-- INPUT DATA follows --

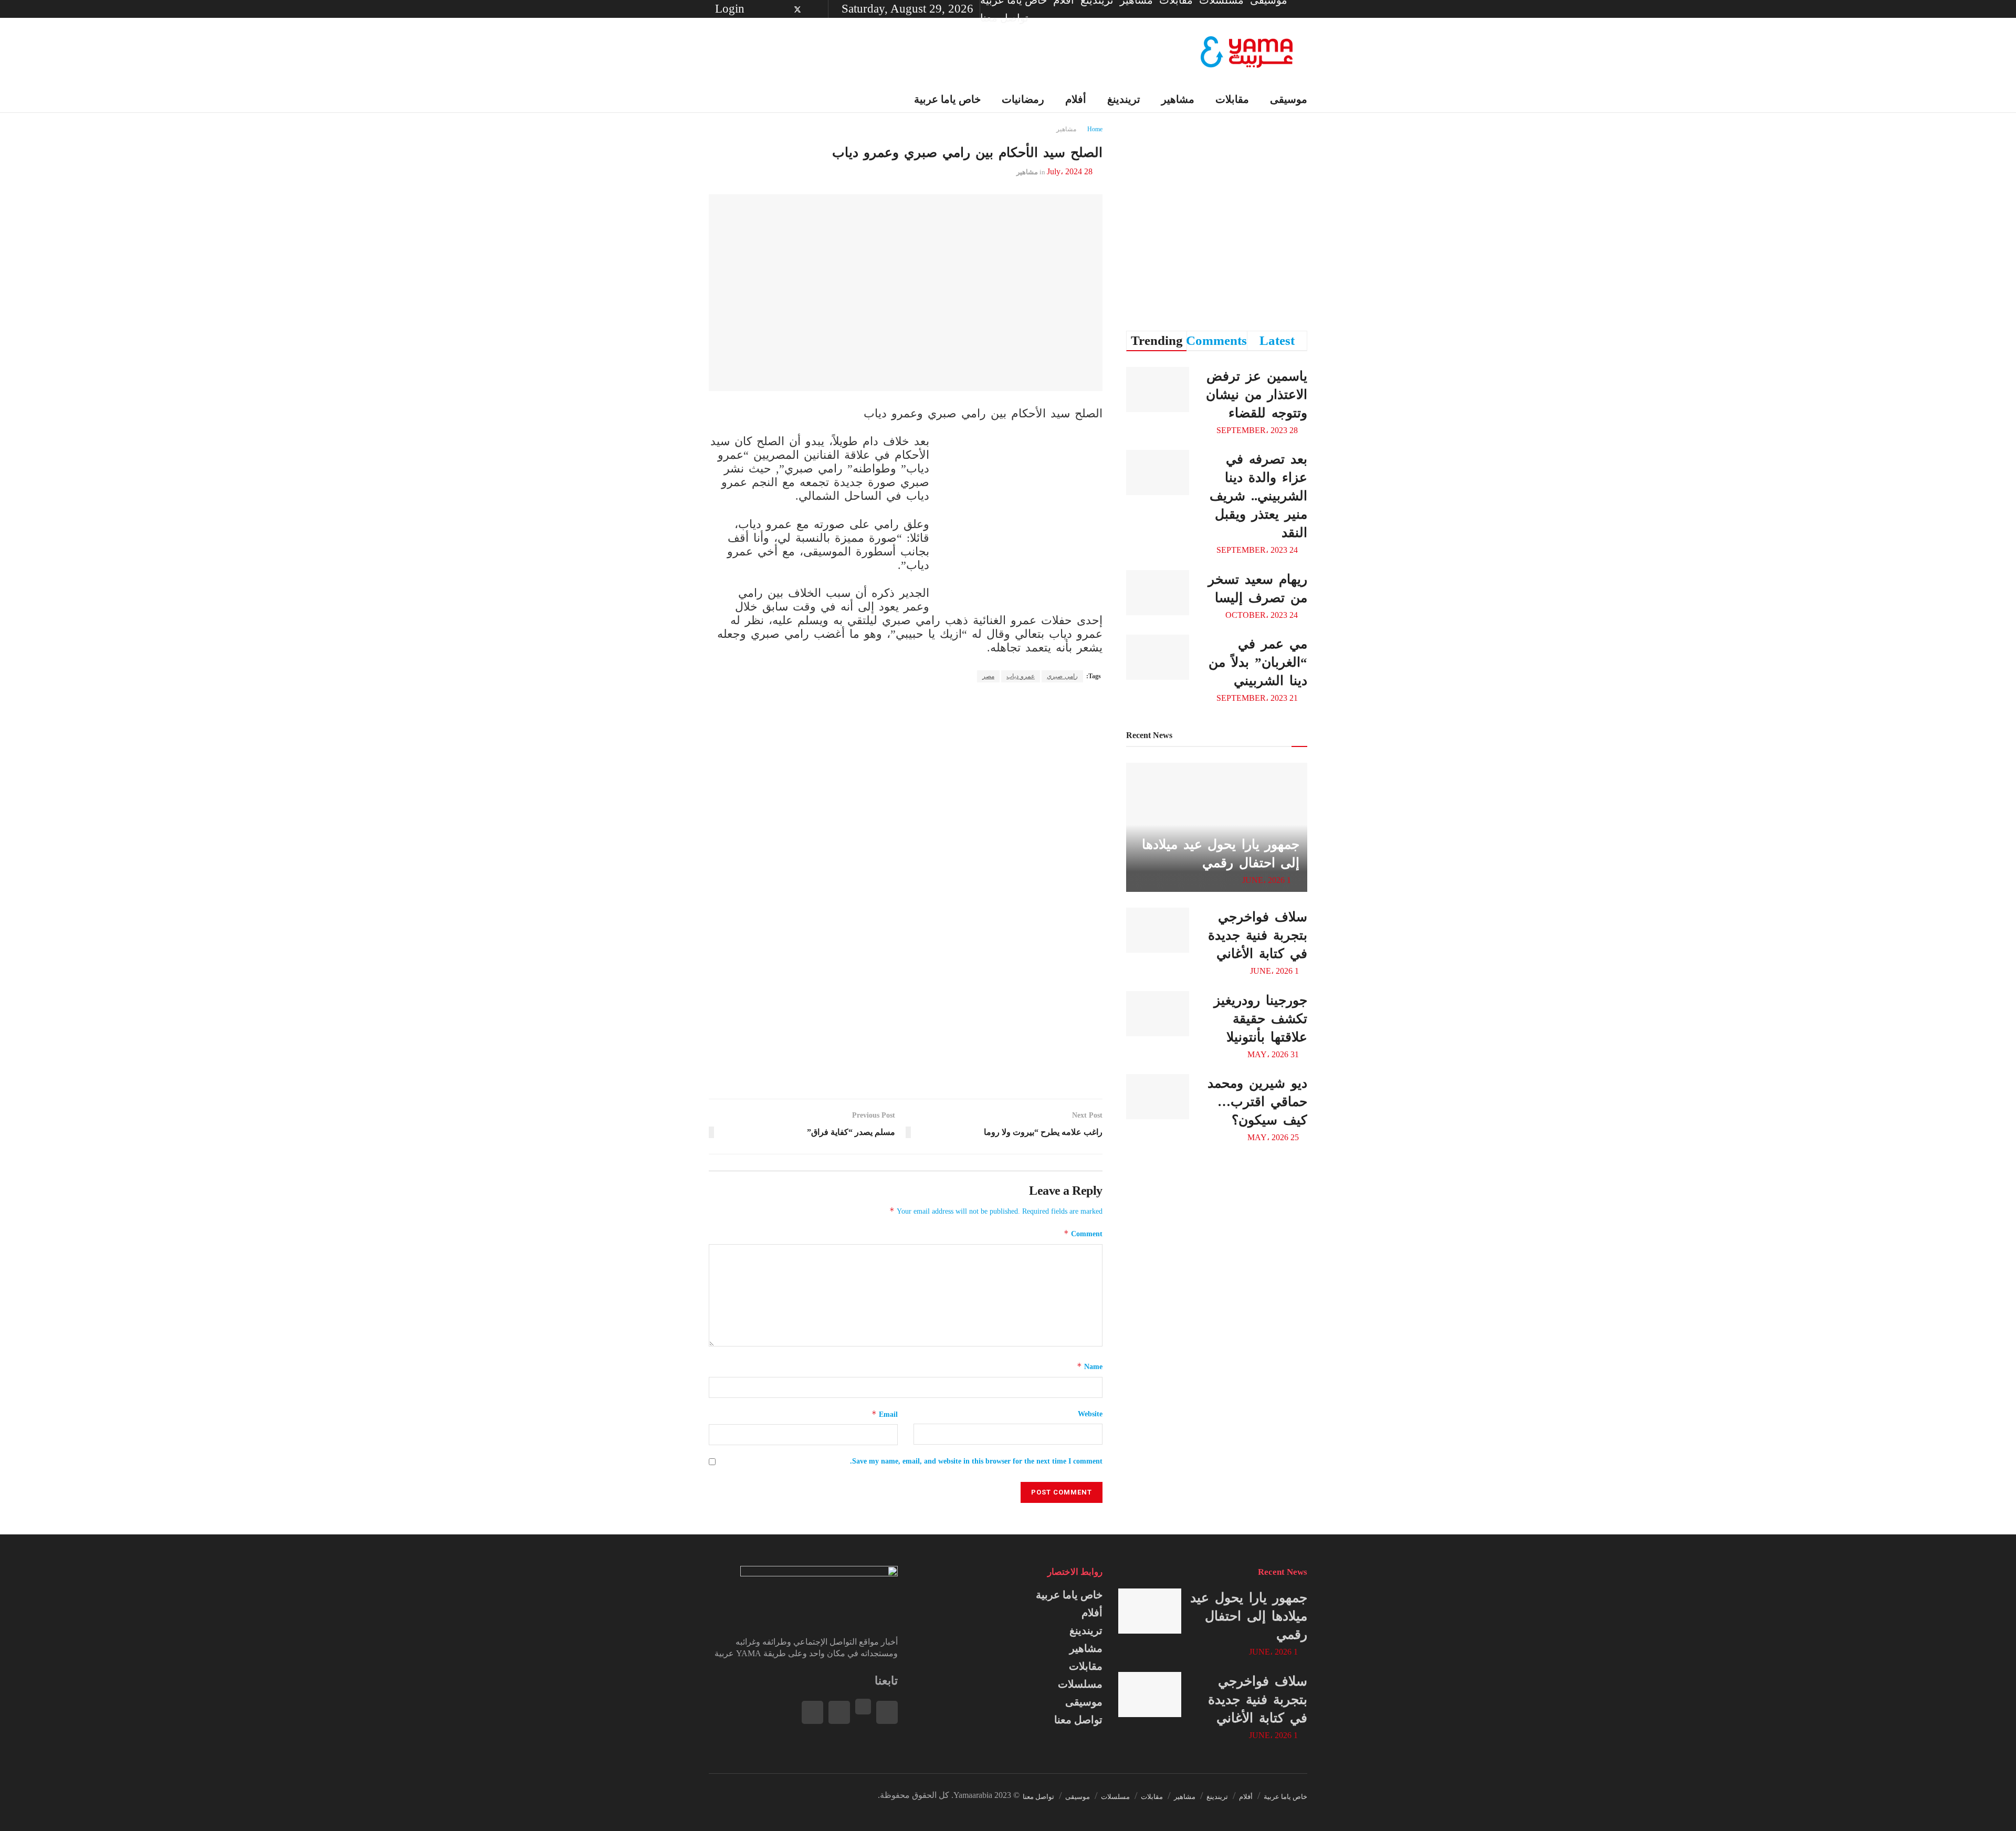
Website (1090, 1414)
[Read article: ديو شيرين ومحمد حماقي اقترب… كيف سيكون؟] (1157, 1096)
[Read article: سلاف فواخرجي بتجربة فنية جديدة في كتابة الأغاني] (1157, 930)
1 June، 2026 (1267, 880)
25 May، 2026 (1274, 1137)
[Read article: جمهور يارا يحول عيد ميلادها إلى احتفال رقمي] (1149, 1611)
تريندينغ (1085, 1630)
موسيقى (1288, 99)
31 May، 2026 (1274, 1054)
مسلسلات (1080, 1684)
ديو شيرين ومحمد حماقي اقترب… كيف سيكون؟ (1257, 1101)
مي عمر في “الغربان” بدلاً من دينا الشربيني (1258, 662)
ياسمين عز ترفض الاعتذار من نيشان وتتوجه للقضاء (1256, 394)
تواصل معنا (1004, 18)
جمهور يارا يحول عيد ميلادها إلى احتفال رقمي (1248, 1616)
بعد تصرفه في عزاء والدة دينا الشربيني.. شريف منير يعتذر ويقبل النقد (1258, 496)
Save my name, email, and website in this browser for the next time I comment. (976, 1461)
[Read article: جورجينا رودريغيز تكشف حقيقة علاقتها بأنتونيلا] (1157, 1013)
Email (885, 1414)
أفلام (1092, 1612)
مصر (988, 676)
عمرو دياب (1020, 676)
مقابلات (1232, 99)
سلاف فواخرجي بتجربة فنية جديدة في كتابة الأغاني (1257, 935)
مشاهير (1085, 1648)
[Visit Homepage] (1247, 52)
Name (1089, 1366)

-- INPUT DATA concluded --
-- INPUT DATA follows --

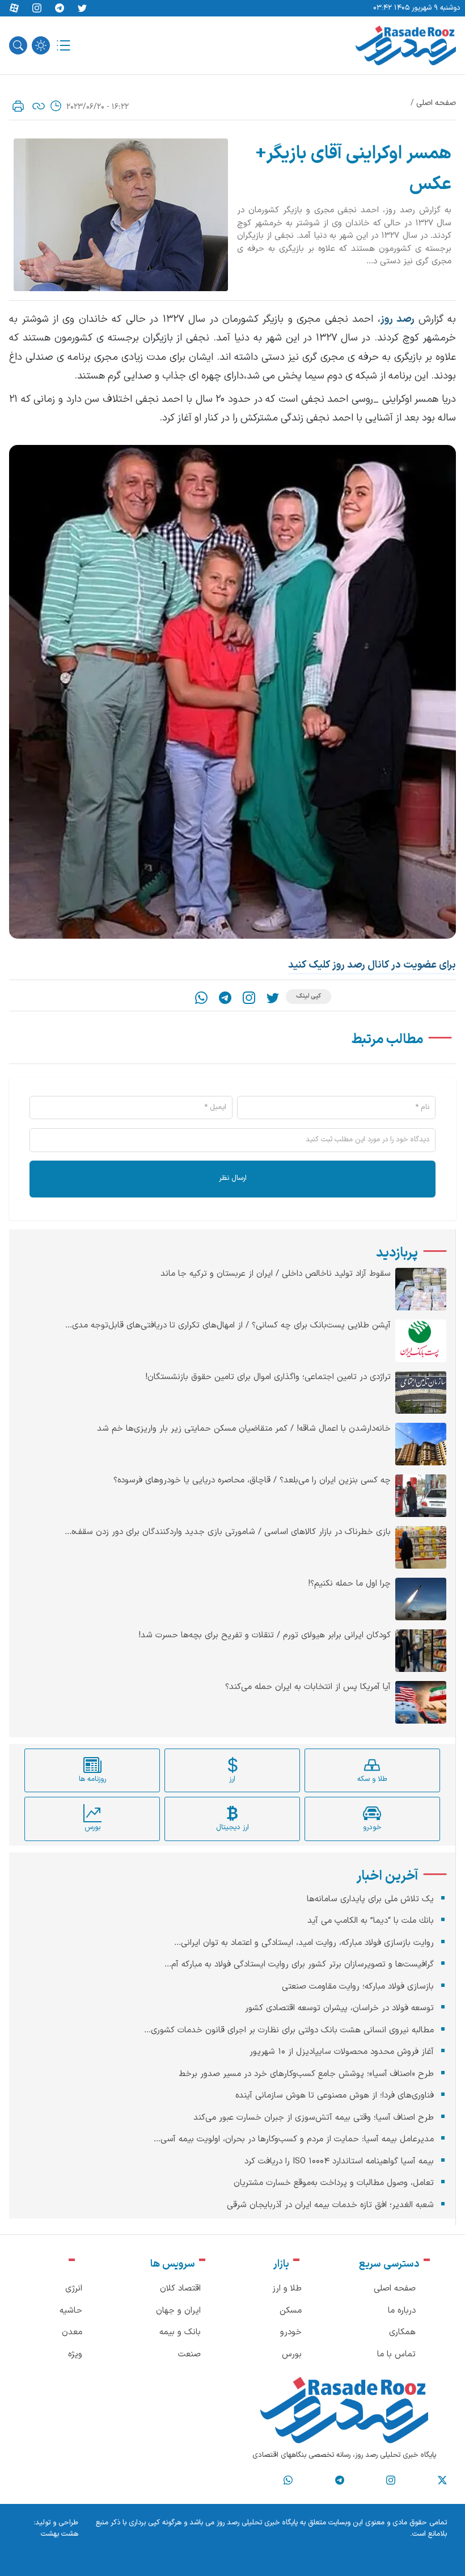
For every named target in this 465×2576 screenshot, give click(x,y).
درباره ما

-- INPUT DATA concluded --

EXERCISE -> Among the lines above, repeat exactly those from the line with "موسيقى (1288, 99)" to the line with "Name (1089, 1366)", counting both ends.

REPLY ->
موسيقى (1288, 99)
31 May، 2026 (1274, 1054)
مسلسلات (1080, 1684)
ديو شيرين ومحمد حماقي اقترب… كيف سيكون؟ (1257, 1101)
مي عمر في “الغربان” بدلاً من دينا الشربيني (1258, 662)
ياسمين عز ترفض الاعتذار من نيشان وتتوجه للقضاء (1256, 394)
تواصل معنا (1004, 18)
جمهور يارا يحول عيد ميلادها إلى احتفال رقمي (1248, 1616)
بعد تصرفه في عزاء والدة دينا الشربيني.. شريف منير يعتذر ويقبل النقد (1258, 496)
Save my name, email, and website in this browser for the next time I comment. (976, 1461)
[Read article: جورجينا رودريغيز تكشف حقيقة علاقتها بأنتونيلا] (1157, 1013)
Email (885, 1414)
أفلام (1092, 1612)
مصر (988, 676)
عمرو دياب (1020, 676)
مقابلات (1232, 99)
سلاف فواخرجي بتجربة فنية جديدة في كتابة الأغاني (1257, 935)
مشاهير (1085, 1648)
[Visit Homepage] (1247, 52)
Name (1089, 1366)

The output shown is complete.